- Official poster
- Hangul: 서울이 보이냐?
- RR: Seouri boinya?
- MR: Sŏuri poinya?
- Directed by: Song Dong-yoon
- Written by: Song Dong-yoon
- Produced by: Heo Jae-cheol
- Starring: Yoo Seung-ho; Lee Chang-hoon; Oh Soo-ah; Kim You-jung;
- Cinematography: Hur Eung-hoi
- Edited by: Kyung Min-ho
- Music by: Kim Chang-su
- Production company: Line Pictures
- Distributed by: Cinema Service
- Release date: May 8, 2008;
- Running time: 85 minutes
- Country: South Korea
- Language: Korean
- Box office: US$299,631

= Do You See Seoul? =

Do You See Seoul?, also known as Unforgettable, is a 2008 South Korean drama film, written and directed by Song Dong-yoon. It stars Yoo Seung-ho, Lee Chang-hoon, Oh Soo-ah and Kim You-jung.

The film was released on May 8, 2008, and drew a total of 50,956 admissions.

==Plot==
The story unfolds as a journey through time, intertwining the life of Gil-su, now a teacher in Seoul, with the vivid memories of his childhood on the island of Sindo.

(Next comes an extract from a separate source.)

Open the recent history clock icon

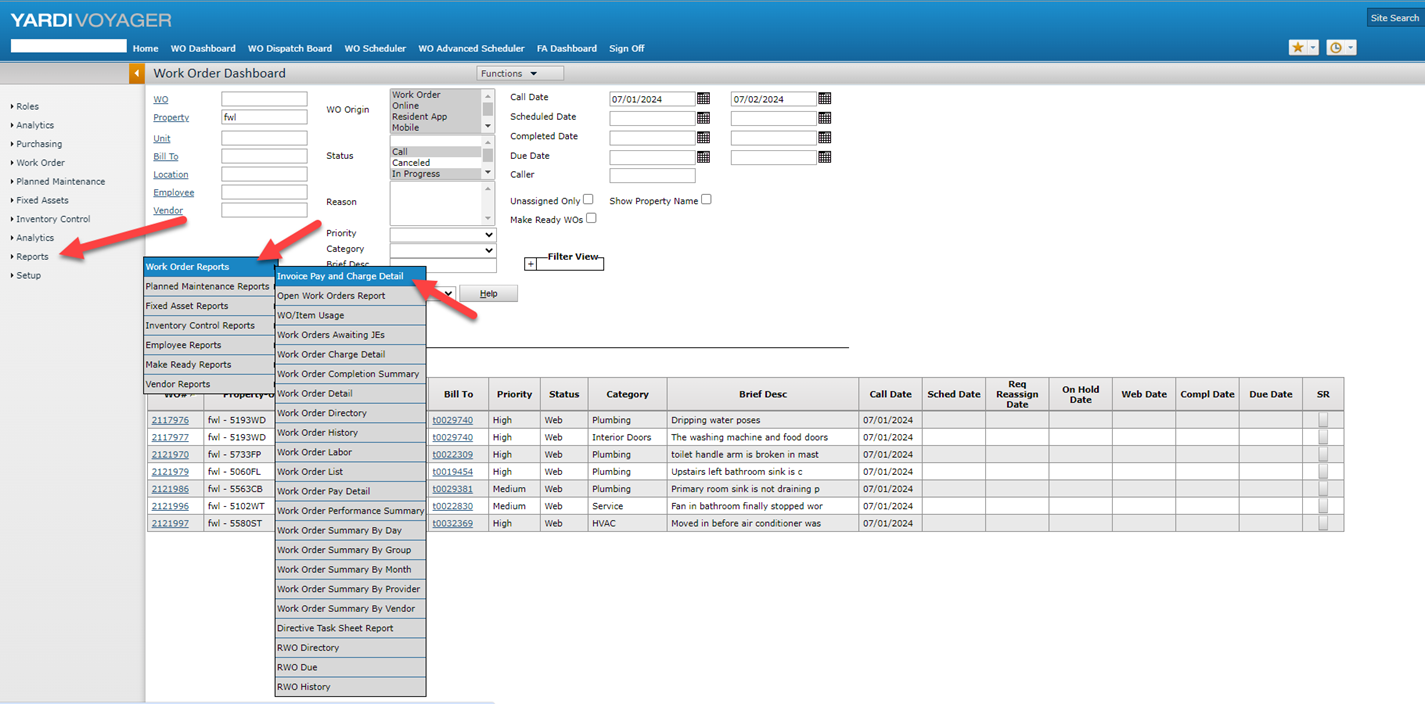pyautogui.click(x=1335, y=48)
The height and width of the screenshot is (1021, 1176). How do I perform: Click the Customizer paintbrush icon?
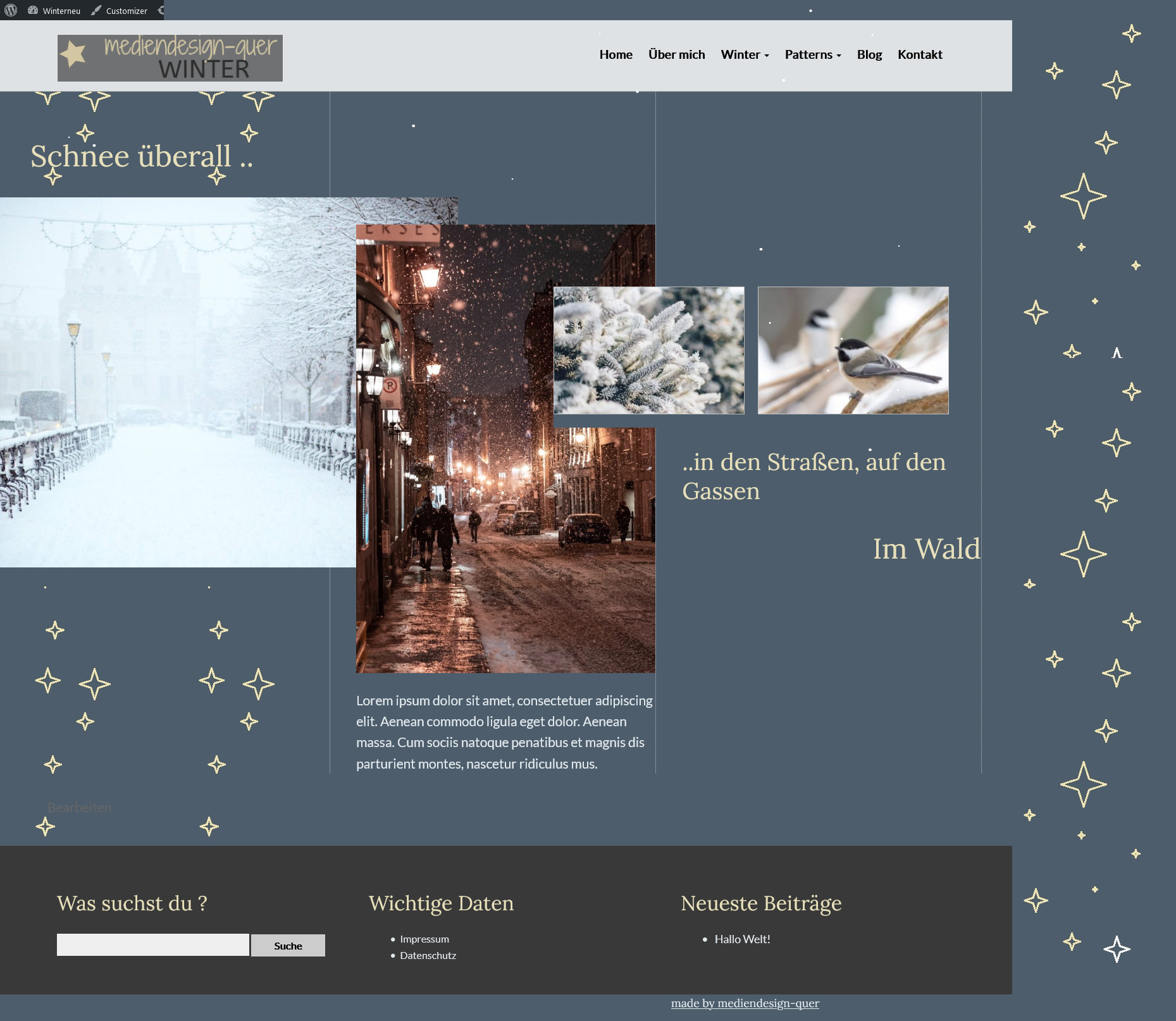96,10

In the present day, as the summer vacation approaches, Gil-su dreams of taking his students on a trip to Sindo. However, facing opposition from skeptical parents, he embarks on the journey alone, reminiscing about his childhood and his cherished teacher.

The narrative transports us back to 1976, where the boy Gil-su shoulders the responsibility of caring for his little sister while his dad struggles with alcoholism and his mom has left the family seeking a better life in Seoul. In the small school of Sindo, the caring Eun-yong is the only teacher.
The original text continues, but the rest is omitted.